The observed default rate of the static pools of a credit assessment system recorded over a one-year horizon serves as input to the ECAF performance monitoring process, which comprises an annual rule and a multi-period assessment. In case of a significant deviation between the observed default rate of the static pools and the credit quality threshold over an annual and/or a multi-annual period, the Eurosystem consults the credit assessment system provider to analyse the reasons for that deviation. This procedure may result in a correction of the credit quality threshold applicable to the system in question.

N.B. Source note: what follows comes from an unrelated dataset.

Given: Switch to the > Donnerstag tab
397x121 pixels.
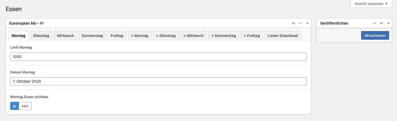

The Eurosystem may decide to suspend or exclude the credit assessment system where no improvement in performance is observed over a number of years. In addition, in the event of an infringement of the rules governing the ECAF, the credit assessment system will be excluded from the ECAF. If inaccurate or incomplete information is provided by a representative of the credit assessment system for the purposes of performance monitoring, the Eurosystem may abstain from exclusion in case of minor irregularities.’;

13.

Section 6.4.2 is amended as follows:

(a)

point (f) is deleted;

(b)

table 8 is deleted;

14.

In Section 6.5.1, paragraphs (a) and (b) are replaced by the following:

‘(a)

For each eligible marketable asset, the Eurosystem defines the most representative price to be used for the calculation of the market value.

(b)

The value of a marketable asset is calculated on the basis of the most representative price on the business day preceding the valuation date. In the absence of a representative price for a particular asset on the business day preceding the valuation date, the Eurosystem defines a theoretical price.’;

15.

In Appendix 6, Section 1 is replaced by the following:

‘1.   Financial Penalties

If a counterparty infringes the rules on tender operations (*8), bilateral transactions (*9), the use of underlying assets (*10), end-of-day procedures or access conditions for the marginal lending facility (*11), the Eurosystem shall apply financial penalties as follows:

(a)

For infringements of rules related to tender operations, bilateral transactions and the use of underlying assets, for the first and for the second infringements that occur within a 12-month period a financial penalty shall be applied to each infringement. The financial penalties are calculated using the marginal lending rate that applied when the infringement began plus 2,5 percentage points.

(i)

For infringements of rules related to tender operations and bilateral transactions, the financial penalties are calculated on the basis of the amount of collateral or cash that the counterparty could not settle, multiplied by the coefficient X/360, where X is the number of calendar days, with a maximum of seven, during which the counterparty was unable to collateralise or supply the allotted amount during the maturity of an operation. A flat penalty of EUR 500 applies where the calculation results in an amount of less than EUR 500; and

(ii)

For infringements of rules related to the use of underlying assets (*12), the financial penalties are calculated on the basis of the amount of ineligible assets, or assets that may not be used by the counterparty, which are either: provided by the counterparty to an NCB or the ECB; or not removed by the counterparty by or before the start of the eighth calendar day following an event after which the eligible assets become ineligible or may no longer be used by the counterparty, multiplied by the coefficient X/360. Where X is the number of calendar days, with a maximum of seven, during which the counterparty was in breach of the rules relating to the use of underlying assets. A flat penalty of EUR 500 applies where the calculation results in an amount less than EUR 500.

(b)

The first time the rules for end-of-day procedures or for access to the marginal lending facility are infringed, the applicable financial penalties are calculated using the marginal lending rate that applied when the infringement began plus 5 percentage points. For repeated infringements, the penalty interest rate increases by a further 2,5 percentage points each time this occurs within a 12-month period, calculated on the basis of the amount of the unauthorised access to the marginal lending facility. A flat penalty of EUR 500 applies where the calculation results in an amount less than EUR 500.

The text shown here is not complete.